**SOURCE RECORDS**
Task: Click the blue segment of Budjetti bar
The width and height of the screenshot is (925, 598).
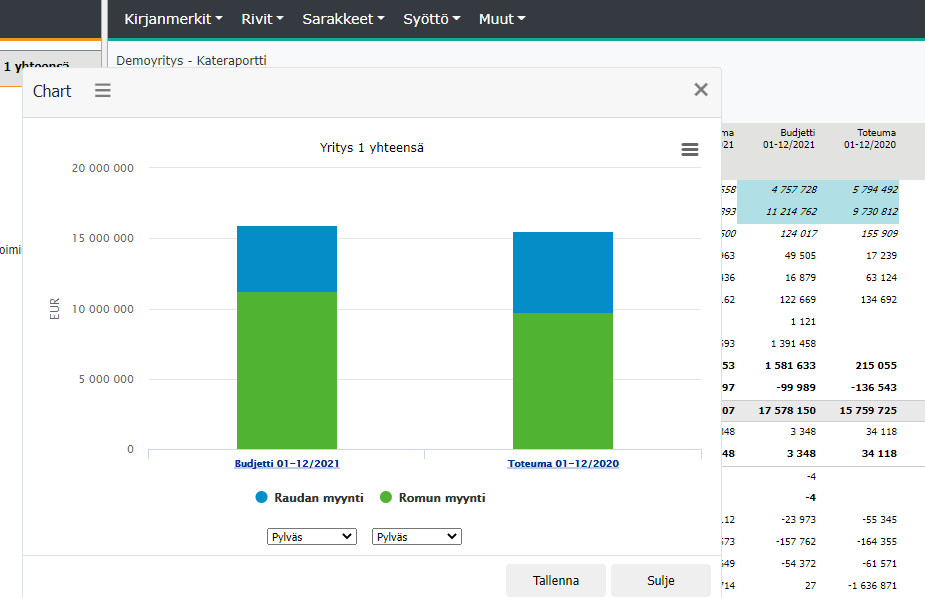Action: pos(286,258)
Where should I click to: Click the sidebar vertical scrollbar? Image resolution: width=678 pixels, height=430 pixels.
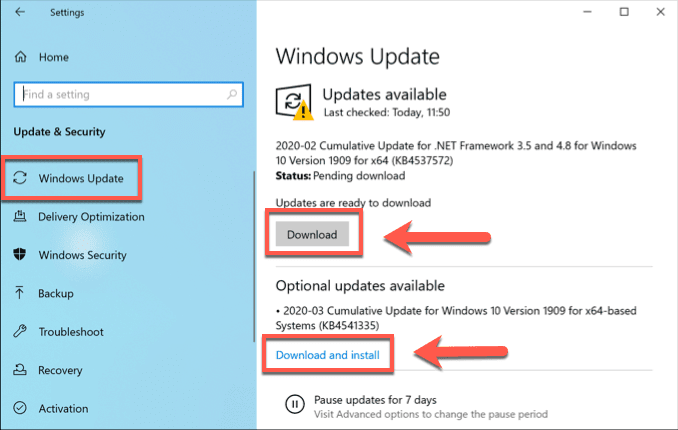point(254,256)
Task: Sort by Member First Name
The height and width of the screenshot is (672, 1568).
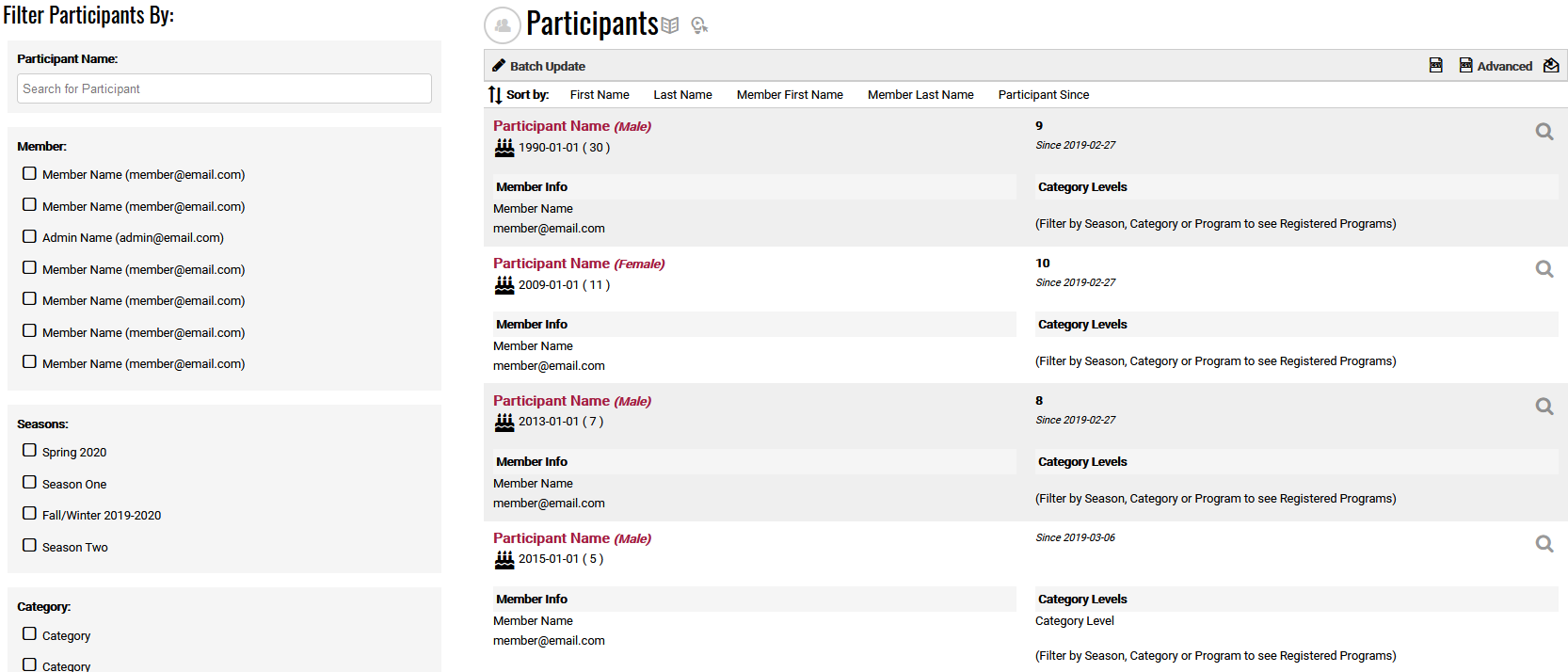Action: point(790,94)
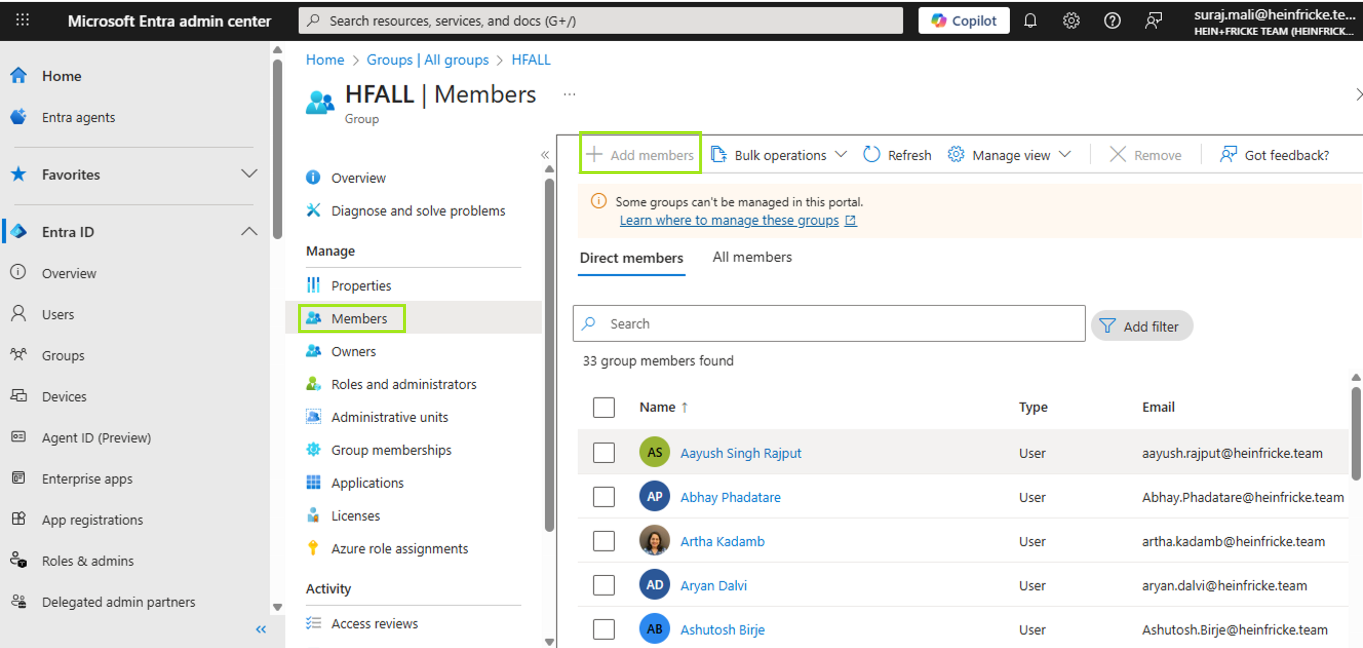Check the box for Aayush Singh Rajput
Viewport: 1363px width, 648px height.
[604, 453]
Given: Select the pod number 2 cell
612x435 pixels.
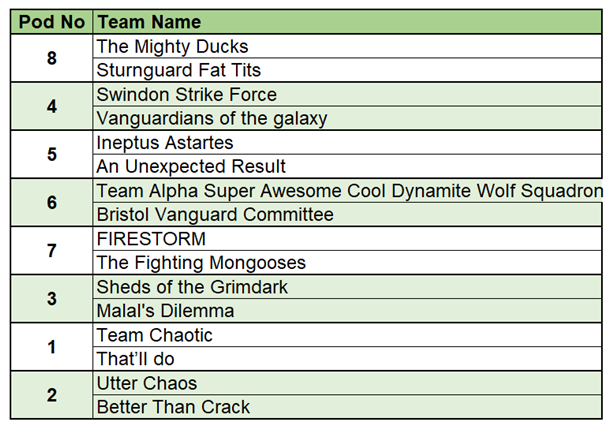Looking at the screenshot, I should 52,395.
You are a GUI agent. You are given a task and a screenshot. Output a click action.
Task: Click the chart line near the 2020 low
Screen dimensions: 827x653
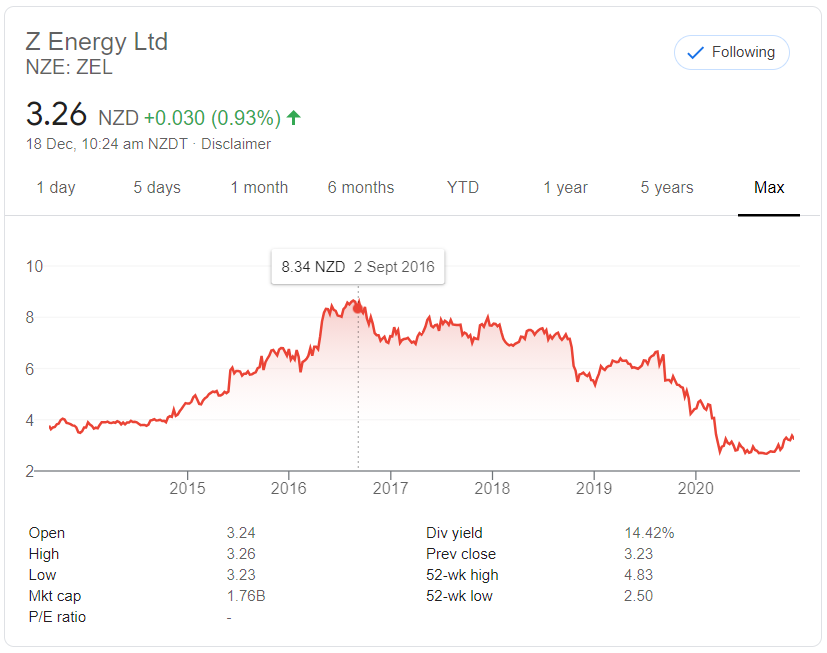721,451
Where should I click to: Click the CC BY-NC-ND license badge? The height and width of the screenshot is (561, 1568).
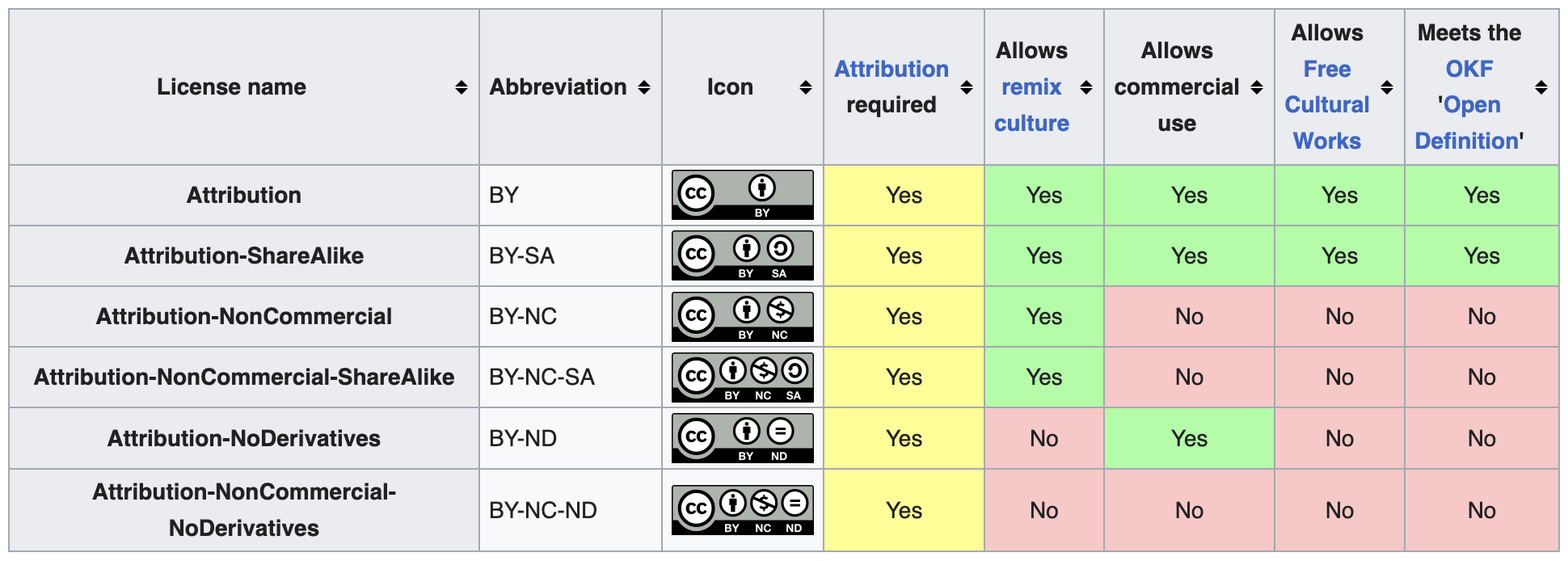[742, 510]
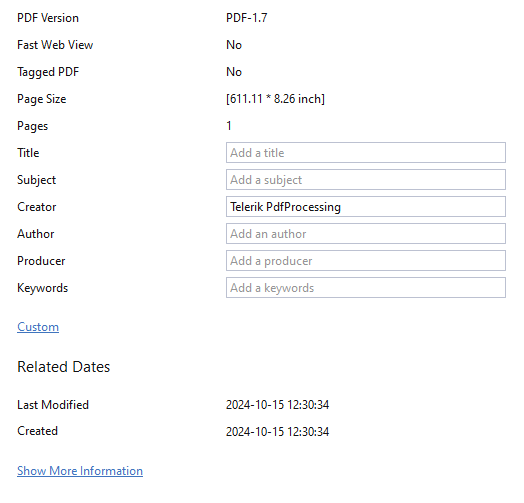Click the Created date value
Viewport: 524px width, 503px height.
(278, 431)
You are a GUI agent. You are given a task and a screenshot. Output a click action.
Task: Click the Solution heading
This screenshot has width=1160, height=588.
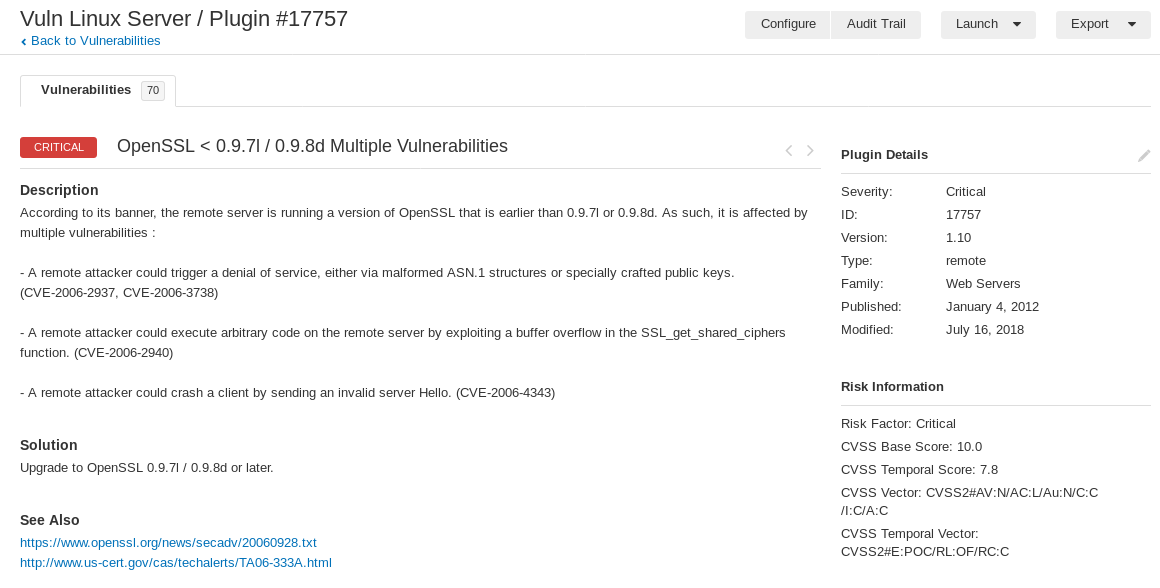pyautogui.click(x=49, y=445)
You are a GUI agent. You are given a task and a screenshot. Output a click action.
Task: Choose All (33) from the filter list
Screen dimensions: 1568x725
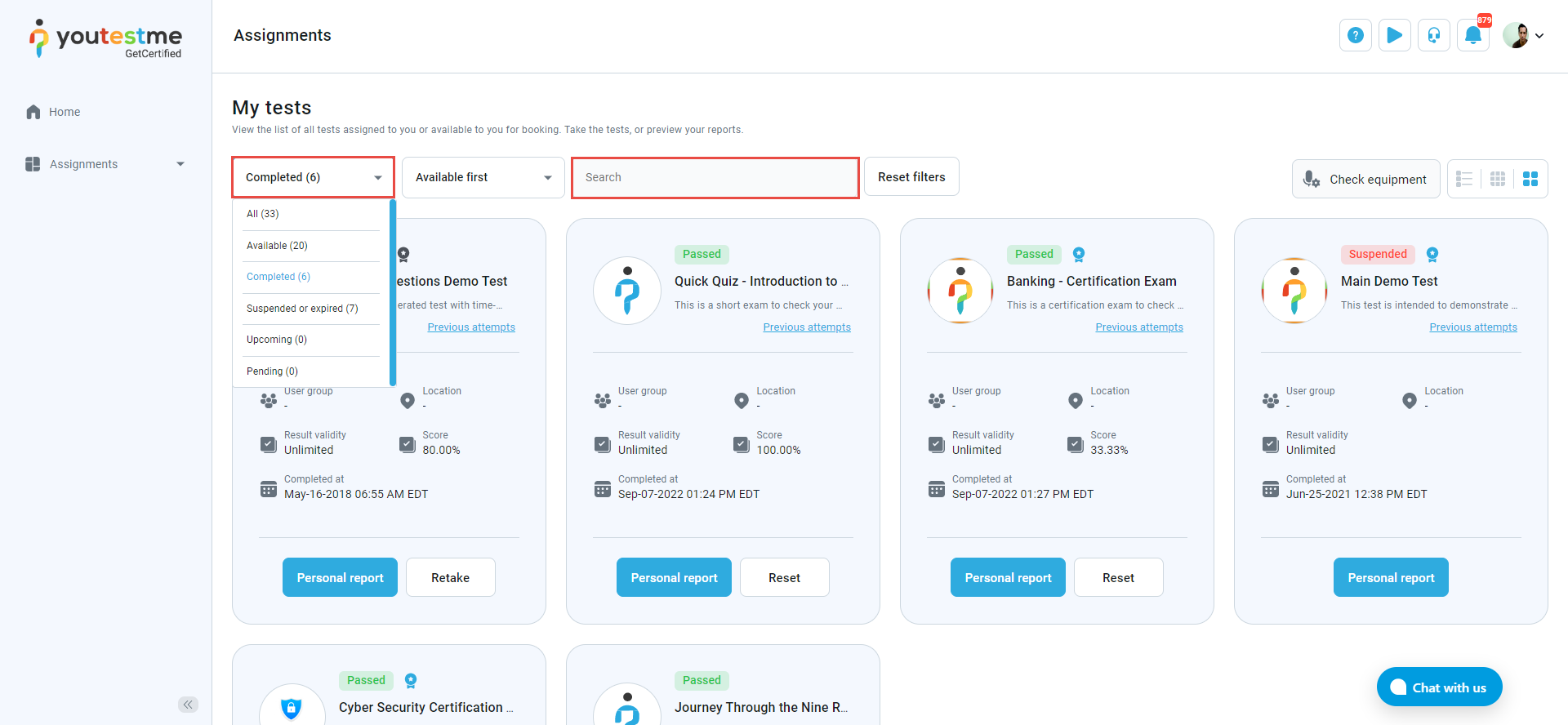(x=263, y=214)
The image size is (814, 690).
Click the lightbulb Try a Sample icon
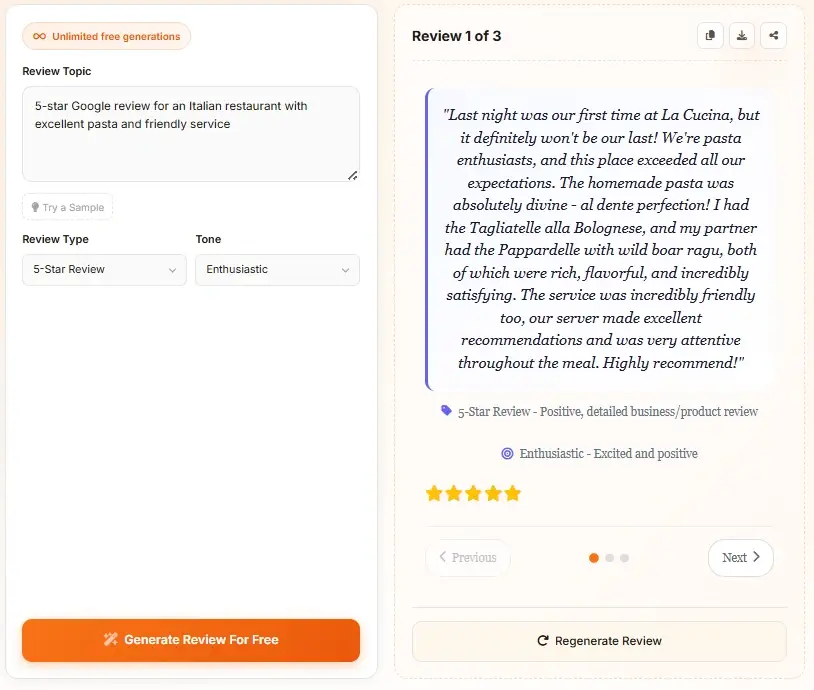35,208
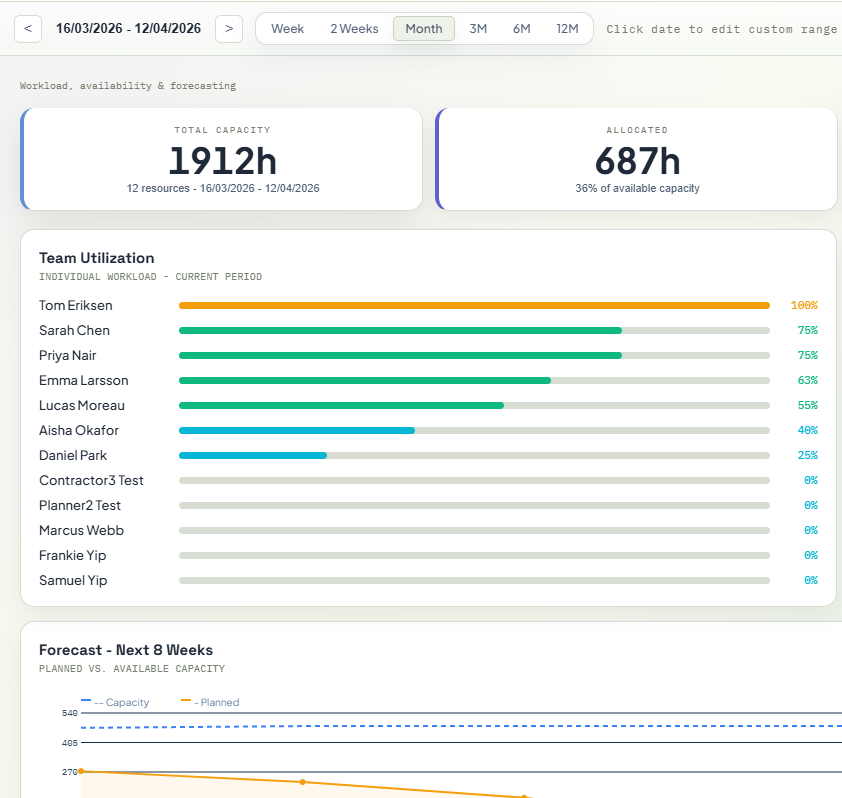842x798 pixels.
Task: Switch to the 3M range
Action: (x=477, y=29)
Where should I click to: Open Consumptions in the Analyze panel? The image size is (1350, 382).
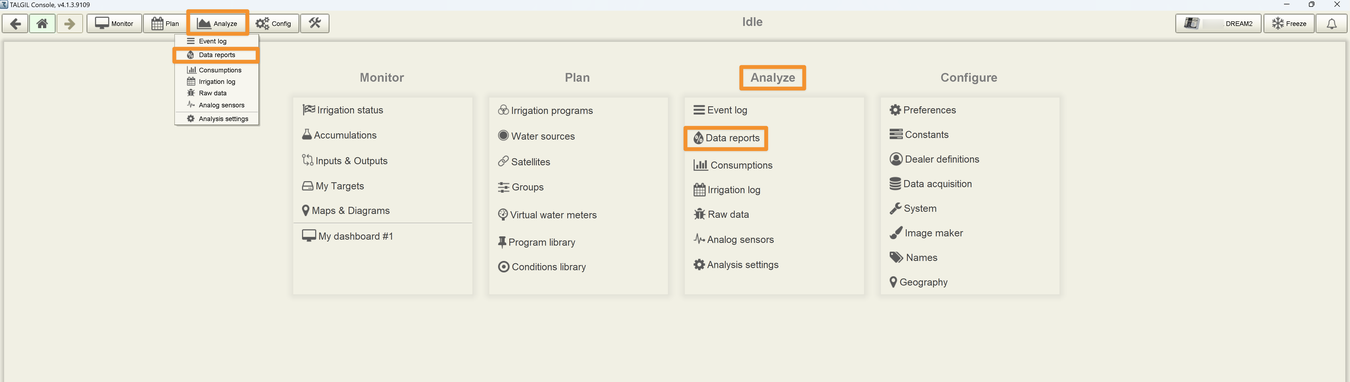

**HOW TO COMPLETE THIS TASK**
The expected answer is the whole listing above, copied exactly, with images excluded.

**SOLVED PROBLEM**
Task: Click the blue segment of Budjetti bar
The width and height of the screenshot is (925, 598).
Action: pos(286,258)
Where should I click to: Click the sidebar vertical scrollbar? Image resolution: width=678 pixels, height=430 pixels.
point(254,256)
Task: Sort by Member First Name
The height and width of the screenshot is (672, 1568).
Action: point(790,94)
Check the box for Aayush Singh Rajput
Viewport: 1363px width, 648px height.
[604, 453]
Given: Select the pod number 2 cell
612x435 pixels.
Looking at the screenshot, I should 52,395.
You are a GUI agent. You are given a task and a screenshot. Output a click action.
Task: Click the chart line near the 2020 low
Screen dimensions: 827x653
721,451
Where should I click to: Click the CC BY-NC-ND license badge? The height and width of the screenshot is (561, 1568).
[742, 510]
Click the Created date value
Viewport: 524px width, 503px height.
(278, 431)
You are a GUI agent. You are given a task and a screenshot. Output a click action.
Task: Click the Solution heading
This screenshot has width=1160, height=588.
pyautogui.click(x=49, y=445)
You are a GUI agent. You are given a task and a screenshot. Output a click action.
Task: Choose All (33) from the filter list
Screen dimensions: 1568x725
(x=263, y=214)
The image size is (814, 690).
Click the lightbulb Try a Sample icon
35,208
842x798 pixels.
Task: Switch to the 3M range
Action: (x=477, y=29)
Where should I click to: Open Consumptions in the Analyze panel? The image size is (1350, 382).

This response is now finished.